Yahoo sent a letter to Microsoft on April 7 rejecting the company’s unsolicited takeover bid for a second time.
“We continue to believe that your proposal is not in the best interests of Yahoo and our stockholders,” wrote Yahoo CEO Jerry Yang and board chairman Roy Bostock in a joint statement to Microsoft. Microsoft initially offered to purchase Yahoo for $31 a share earlier this year.
In a letter sent on April 5 to Yahoo’s board of directors, Microsoft CEO Steven A. Ballmer said that if an agreement was not reached between the two companies within the next three weeks, then Microsoft will be “compelled” to take its case to Yahoo’s shareholders. “That action will have an undesirable impact on the value of your company from our perspective, which will be reflected in the terms of our proposal,” Ballmer added.
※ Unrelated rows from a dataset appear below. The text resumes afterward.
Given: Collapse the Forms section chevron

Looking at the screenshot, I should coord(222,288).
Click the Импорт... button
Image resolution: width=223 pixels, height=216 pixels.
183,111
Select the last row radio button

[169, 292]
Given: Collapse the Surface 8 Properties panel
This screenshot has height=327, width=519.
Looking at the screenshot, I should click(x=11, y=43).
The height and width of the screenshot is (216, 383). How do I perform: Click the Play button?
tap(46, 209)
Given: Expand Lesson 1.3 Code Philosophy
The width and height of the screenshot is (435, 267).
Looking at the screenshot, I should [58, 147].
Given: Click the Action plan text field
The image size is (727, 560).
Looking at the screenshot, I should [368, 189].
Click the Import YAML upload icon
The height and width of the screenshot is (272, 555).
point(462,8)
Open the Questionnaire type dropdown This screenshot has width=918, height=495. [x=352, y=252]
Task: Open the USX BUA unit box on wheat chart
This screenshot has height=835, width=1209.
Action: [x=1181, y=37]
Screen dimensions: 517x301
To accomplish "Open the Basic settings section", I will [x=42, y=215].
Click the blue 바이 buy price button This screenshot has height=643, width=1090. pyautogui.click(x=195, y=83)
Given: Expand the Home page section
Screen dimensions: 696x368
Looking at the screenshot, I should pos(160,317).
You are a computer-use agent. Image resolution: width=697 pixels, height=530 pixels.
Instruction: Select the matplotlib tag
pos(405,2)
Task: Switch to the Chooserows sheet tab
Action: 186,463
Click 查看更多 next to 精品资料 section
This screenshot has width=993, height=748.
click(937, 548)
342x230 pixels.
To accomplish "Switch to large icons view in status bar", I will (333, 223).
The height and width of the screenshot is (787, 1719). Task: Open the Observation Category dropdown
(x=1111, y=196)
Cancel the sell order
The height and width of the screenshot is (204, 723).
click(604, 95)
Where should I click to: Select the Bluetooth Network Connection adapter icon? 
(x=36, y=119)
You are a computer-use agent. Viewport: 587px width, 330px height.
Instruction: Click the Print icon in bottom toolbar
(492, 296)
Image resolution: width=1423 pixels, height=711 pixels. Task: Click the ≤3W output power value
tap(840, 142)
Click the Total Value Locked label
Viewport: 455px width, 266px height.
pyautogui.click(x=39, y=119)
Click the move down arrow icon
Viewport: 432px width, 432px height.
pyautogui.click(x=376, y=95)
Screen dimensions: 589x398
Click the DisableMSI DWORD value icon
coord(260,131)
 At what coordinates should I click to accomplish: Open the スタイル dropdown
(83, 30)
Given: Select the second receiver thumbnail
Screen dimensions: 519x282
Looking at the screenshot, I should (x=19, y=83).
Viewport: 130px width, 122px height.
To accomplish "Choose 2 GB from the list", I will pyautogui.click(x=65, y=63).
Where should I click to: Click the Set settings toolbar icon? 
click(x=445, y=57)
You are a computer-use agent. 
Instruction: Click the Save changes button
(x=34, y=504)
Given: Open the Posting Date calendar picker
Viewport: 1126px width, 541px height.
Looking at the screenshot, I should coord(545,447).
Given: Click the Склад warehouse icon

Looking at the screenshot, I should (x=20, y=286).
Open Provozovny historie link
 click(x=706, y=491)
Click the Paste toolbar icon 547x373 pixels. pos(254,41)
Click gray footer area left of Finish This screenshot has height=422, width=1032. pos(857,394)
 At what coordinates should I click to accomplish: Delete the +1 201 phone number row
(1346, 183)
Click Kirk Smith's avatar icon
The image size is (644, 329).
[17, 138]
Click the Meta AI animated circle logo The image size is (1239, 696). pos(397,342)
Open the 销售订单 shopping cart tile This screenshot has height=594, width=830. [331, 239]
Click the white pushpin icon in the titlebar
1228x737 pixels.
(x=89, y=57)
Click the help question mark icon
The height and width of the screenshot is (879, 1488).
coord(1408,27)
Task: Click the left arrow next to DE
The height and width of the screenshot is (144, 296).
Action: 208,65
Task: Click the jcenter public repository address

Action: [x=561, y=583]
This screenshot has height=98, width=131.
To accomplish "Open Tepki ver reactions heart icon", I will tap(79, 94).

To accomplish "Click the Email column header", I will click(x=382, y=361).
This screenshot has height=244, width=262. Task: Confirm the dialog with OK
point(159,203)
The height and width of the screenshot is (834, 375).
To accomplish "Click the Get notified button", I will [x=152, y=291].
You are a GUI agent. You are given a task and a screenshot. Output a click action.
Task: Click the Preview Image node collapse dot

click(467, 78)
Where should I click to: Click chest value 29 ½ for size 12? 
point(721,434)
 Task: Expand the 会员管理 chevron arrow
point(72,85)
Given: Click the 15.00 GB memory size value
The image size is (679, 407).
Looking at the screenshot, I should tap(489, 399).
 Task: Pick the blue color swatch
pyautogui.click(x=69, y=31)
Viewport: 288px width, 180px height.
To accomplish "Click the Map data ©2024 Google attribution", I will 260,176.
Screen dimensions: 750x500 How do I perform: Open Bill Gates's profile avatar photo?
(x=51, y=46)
Both Microsoft and Yahoo declined to comment further on the proposed merger when contacted by DMNews.
In their response to Ballmer’s letter, Yang and Bostock wrote that Yahoo has continued to launch new products and take actions to leverage its “scale, technology, people and platforms.” To support that statement, Yahoo announced more details about AMP, its new advertising management platform, which will allow marketers to buy across search, display, local, mobile and video inventory.
AMP, previously known as Project Apex, will be rolled out in phases starting in the third quarter of 2008 with Yahoo’s newspaper consortium, which includes more than 600 US newspapers, the company said. As Yahoo extends AMP’s functionality, the platform will be made available to additional publishers, agencies, advertisers and ad networks throughout the end of 2008 and 2009.